The Current Invitation for Comment
The Discovery Subcommittee seeks input that will assist it in determining whether there are significant issues impacting the goals of just, speedy, and inexpensive resolution of litigation with current practice under Rule 26(b)(5)(A), and whether rule changes could have positive effects. In particular, it seeks input on two sorts of subjects:
1. Problems Under the Current Rule
It may be that problems under the current rule occur principally in what might be called “large document” cases, and not in most civil litigation in federal court. The subcommittee is therefore interested in whether those who comment have experienced problems in complying with the rule. If so, are those problems arising in all cases or only in some cases? Have similar difficulties occurred in state-court litigation, and do those state courts have rules similar to Rule 26(b)(5)(A)?

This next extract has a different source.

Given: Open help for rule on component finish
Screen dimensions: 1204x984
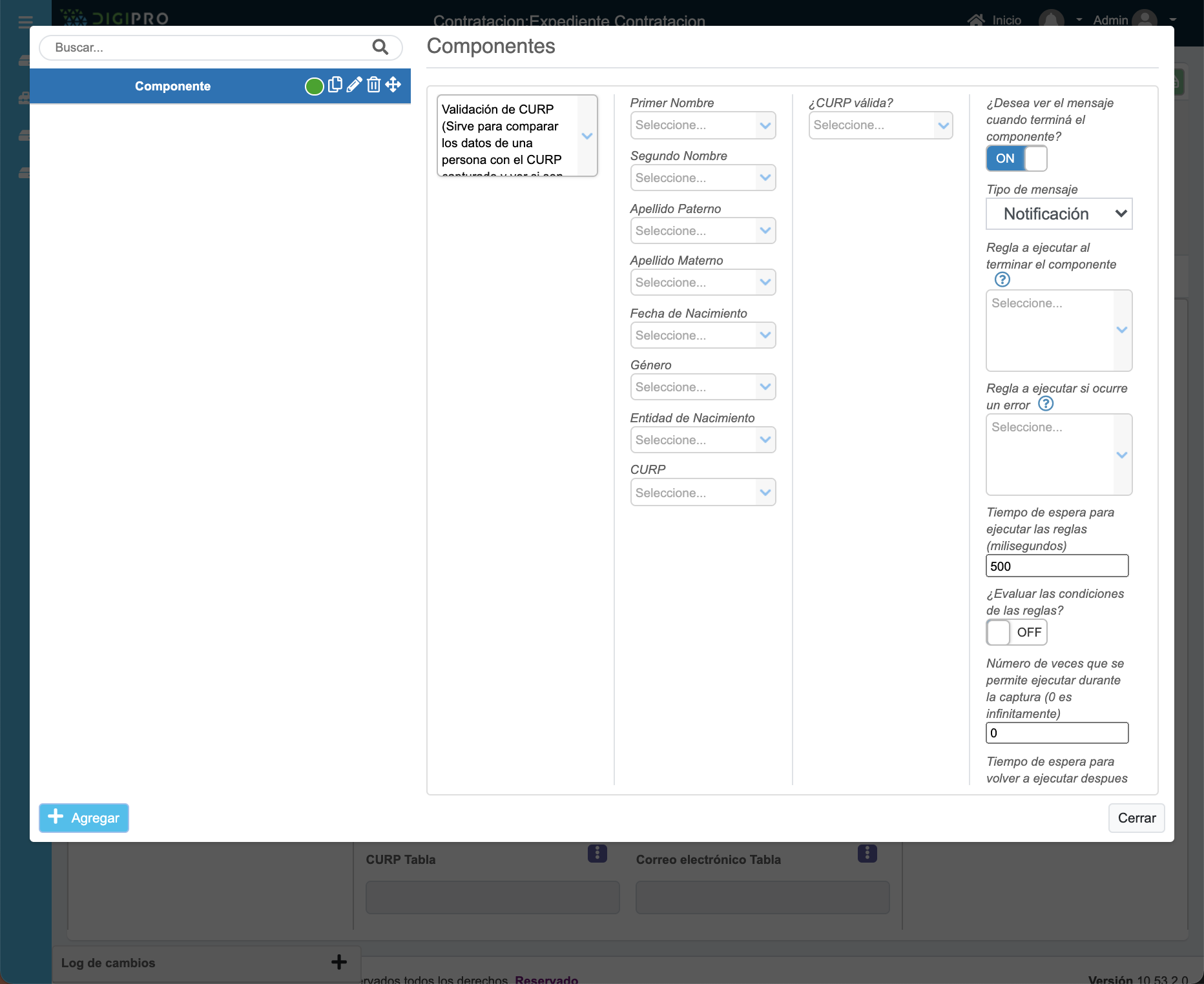Looking at the screenshot, I should [1002, 280].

Specific examples of problems encountered (or not encountered) in litigation under the rule would be particularly valuable. Have the parties been able to work out methods of satisfying the rule that are not unduly burdensome? Has judicial involvement in developing those methods been useful? Could solutions of the sort parties and courts have devised in individual cases be usefully required for all cases by a rule revision?
In this connection, it would be helpful if members of the bar who comment can describe the general nature of their practice experience. For example, do they generally represent plaintiffs or defendants? Do they work in large firms, small firms, or in solo practice? Do they generally represent individuals or corporate or other entities in litigation? What areas of law do their cases involve?
2. Possible Rule Changes to Solve Problems
The nature of a rule change to solve a problem would depend upon the nature of the problem to be solved. But it seems useful now to invite comment also on whether those who have encountered problems under the current rule would regard possible rule amendments as potential solutions to the problems they have encountered. In the same vein, would those who have not encountered problems under the current rule expect that amending the rules could cause new problems?
Though this discussion is at a very preliminary point, at least the following possibilities might be considered:
- A revision to Rule 26(b)(5)(A) indicating that a document-by-document listing is not routinely required, perhaps referring in the rule to the possibility of describing categories of documents.
- A revision to Rule 26(f)(3)(D) directing the parties to discuss the method for complying with Rule 26(b)(5)(A) when preparing their discovery plan, and a revision to Rule 16 inviting the court to include provisions about that method in its scheduling order.
- A revision to Rule 26(b)(5)(A) to specify that it only requires parties to identify “categories” of documents. Alternatively or additionally, a revision to the rule might enumerate “categories” of documents that need not be identified.
Additional suggestions about possible rule changes are welcome. With any of these general amendment ideas, concerns include at least: (a) whether making such changes would resolve or reduce the problems that have arisen under the current rule, and (b) whether making any of these revisions would create difficulties or impose burdens in cases in which complying with the current rule has not proven difficult.
The Discovery Subcommittee has not made any decision about whether any rule amendments should be seriously considered, much less what focus would be best if some amendments seem promising. The possibilities mentioned above are intended only to focus comment. The subcommittee expresses its gratitude to all who comment.